Abstract
Src homology 2 (SH2) domains are the largest family of the peptide-recognition modules (PRMs) that bind to phosphotyrosine containing peptides. Knowledge about binding partners of SH2-domains is key for a deeper understanding of different cellular processes. Given the high binding specificity of SH2, in-silico ligand peptide prediction is of great interest. Currently however, only a few approaches have been published for the prediction of SH2-peptide interactions. Their main shortcomings range from limited coverage, to restrictive modeling assumptions (they are mainly based on position specific scoring matrices and do not take into consideration complex amino acids inter-dependencies) and high computational complexity. We propose a simple yet effective machine learning approach for a large set of known human SH2 domains. We used comprehensive data from micro-array and peptide-array experiments on 51 human SH2 domains. In order to deal with the high data imbalance problem and the high signal-to-noise ration, we casted the problem in a semi-supervised setting. We report competitive predictive performance w.r.t. state-of-the-art. Specifically we obtain 0.83 AUC ROC and 0.93 AUC PR in comparison to 0.71 AUC ROC and 0.87 AUC PR previously achieved by the position specific scoring matrices (PSSMs) based SMALI approach. Our work provides three main contributions. First, we showed that better models can be obtained when the information on the non-interacting peptides (negative examples) is also used. Second, we improve performance when considering high order correlations between the ligand positions employing regularization techniques to effectively avoid overfitting issues. Third, we developed an approach to tackle the data imbalance problem using a semi-supervised strategy. Finally, we performed a genome-wide prediction of human SH2-peptide binding, uncovering several findings of biological relevance.
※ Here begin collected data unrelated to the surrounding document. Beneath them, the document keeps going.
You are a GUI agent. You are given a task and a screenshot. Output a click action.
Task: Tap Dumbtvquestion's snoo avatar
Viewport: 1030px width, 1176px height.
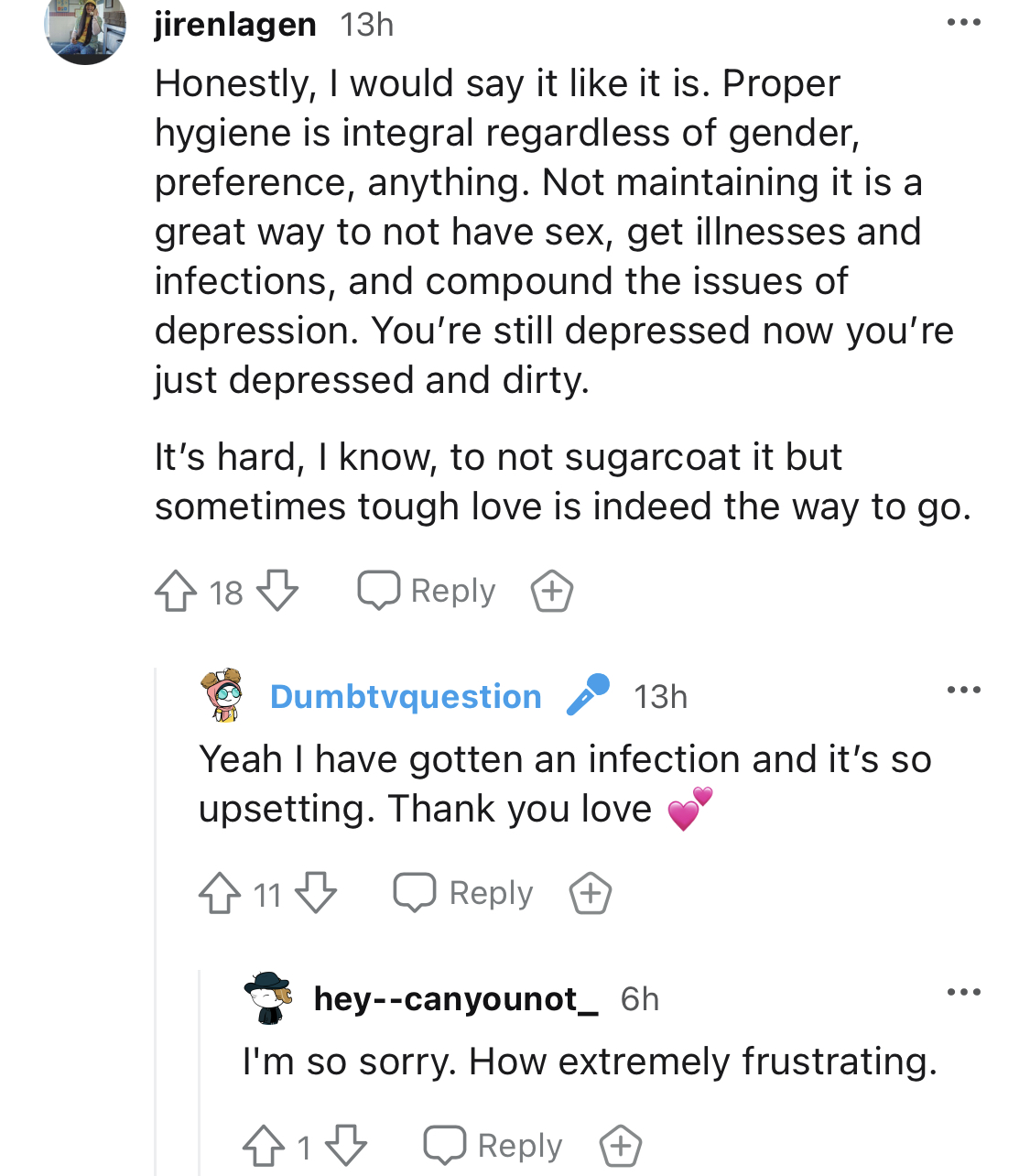click(223, 695)
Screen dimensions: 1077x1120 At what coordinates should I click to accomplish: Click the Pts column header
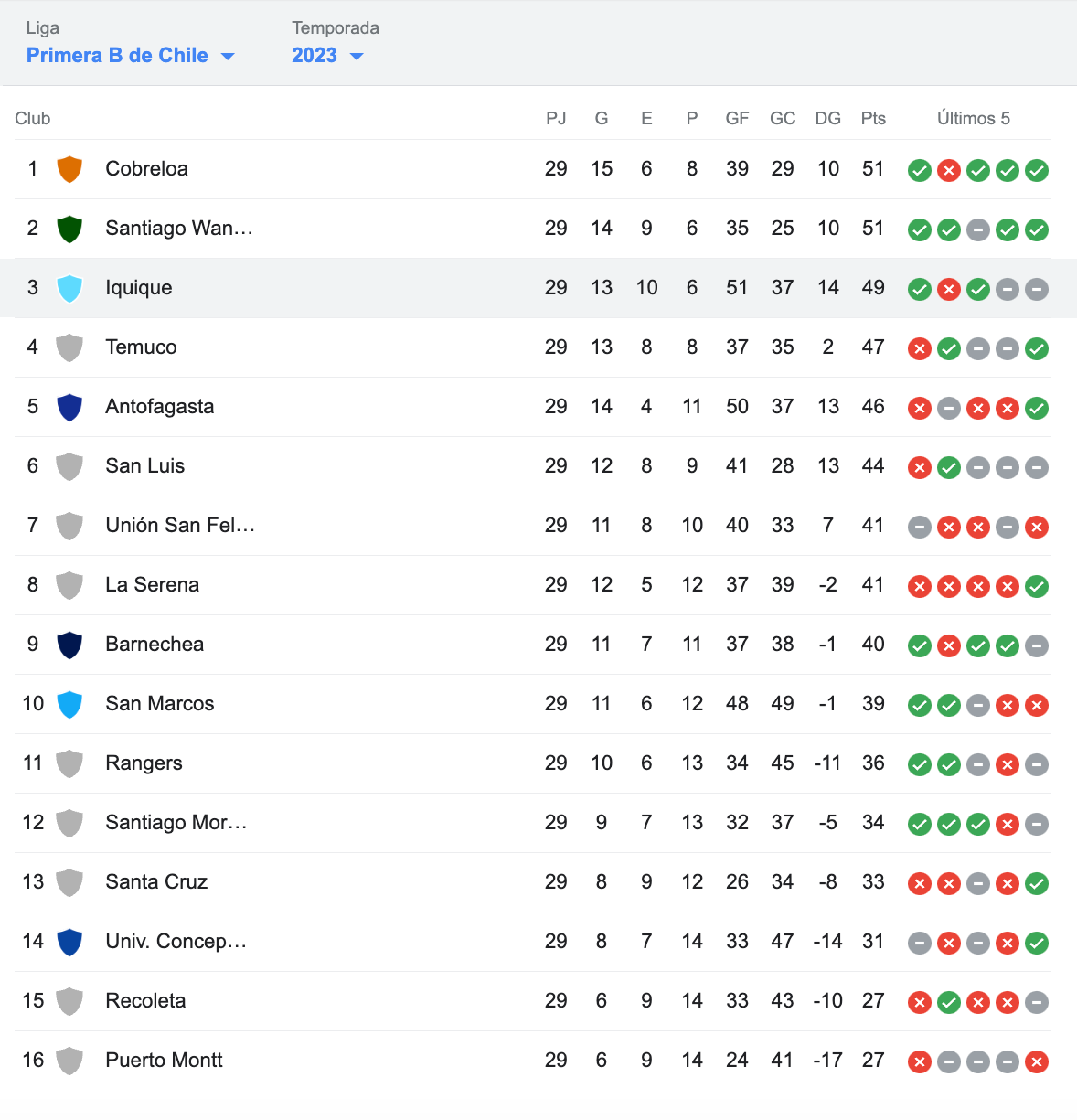point(873,118)
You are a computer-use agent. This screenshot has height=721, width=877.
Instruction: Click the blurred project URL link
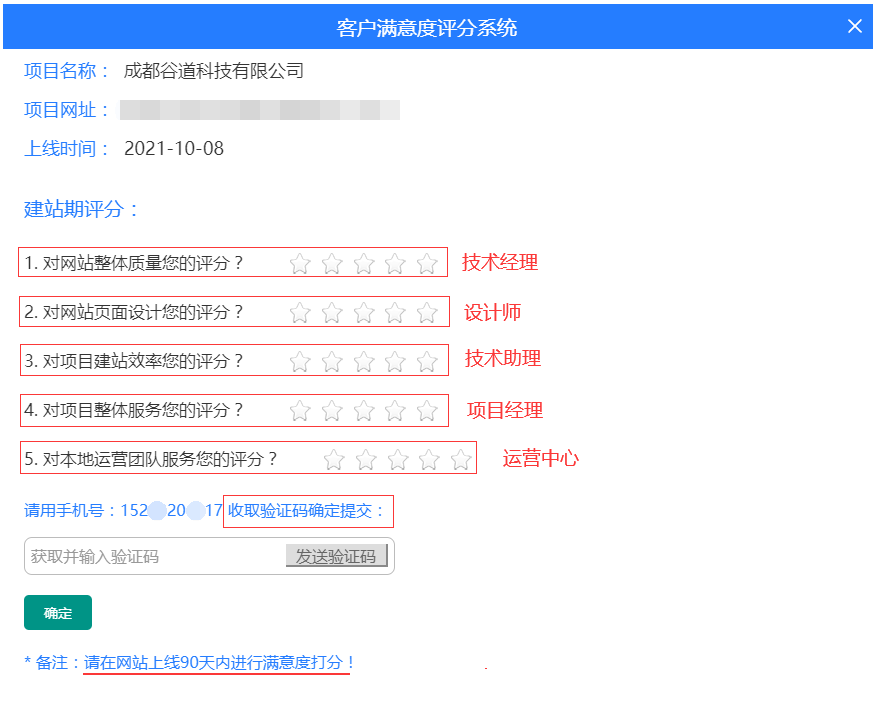point(260,110)
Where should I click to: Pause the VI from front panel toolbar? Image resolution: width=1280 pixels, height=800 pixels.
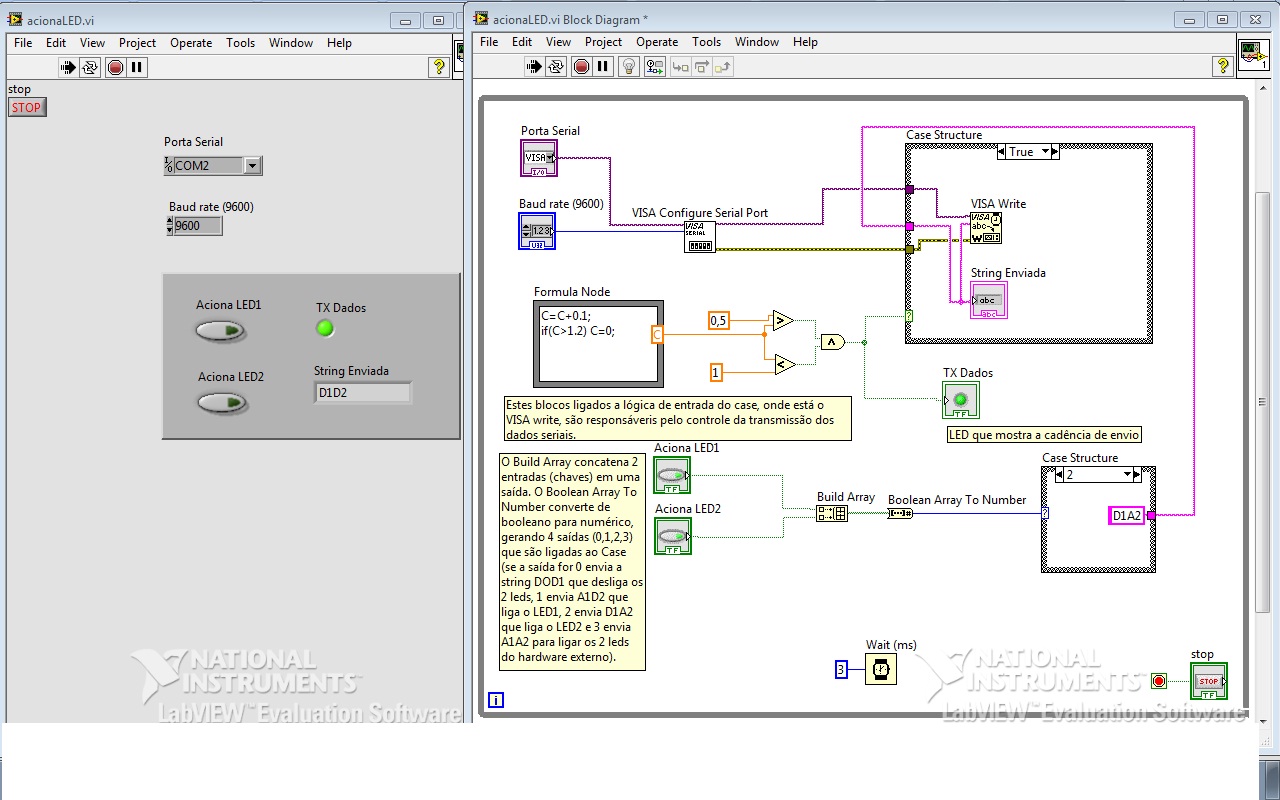coord(137,67)
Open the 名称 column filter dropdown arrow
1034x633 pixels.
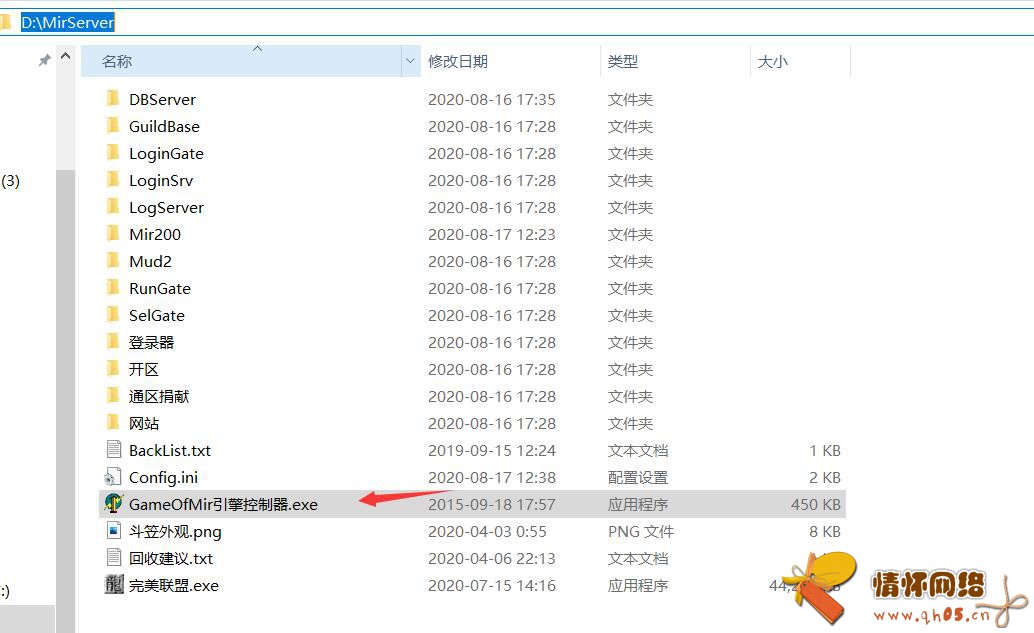(x=410, y=61)
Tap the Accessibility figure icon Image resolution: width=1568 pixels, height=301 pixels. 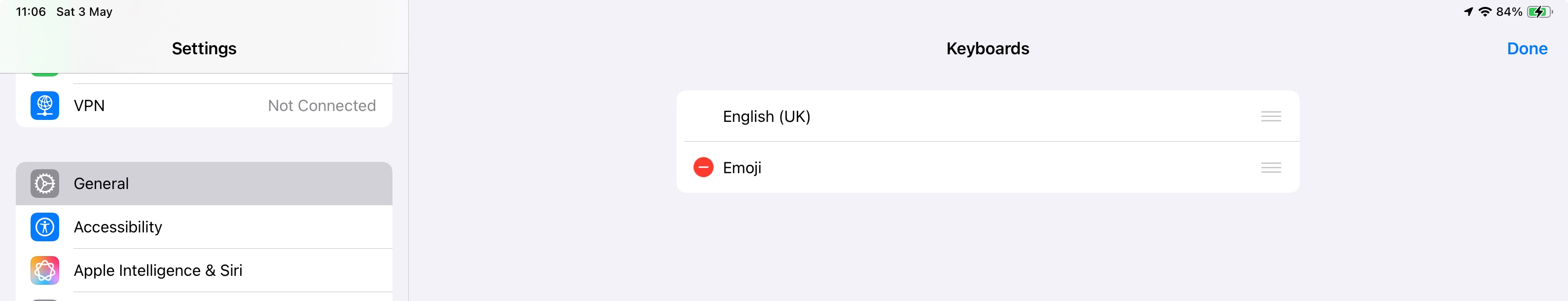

We make our models and genome-wide predictions, for all the 51 SH2-domains, freely available to the scientific community under the following URLs: http://www.bioinf.uni-freiburg.de/Software/SH2PepInt/SH2PepInt.tar.gz and http://www.bioinf.uni-freiburg.de/Software/SH2PepInt/Genome-wide-predictions.tar.gz, respectively.
Highlights
Protein-protein interaction is a major area of biological science to understand transduction of cellular signals
Previous studies showed that residues in the close vicinity of the phosphotyrosine are highly predictive for src homology 2 (SH2) domain-peptide binding [19,21,31]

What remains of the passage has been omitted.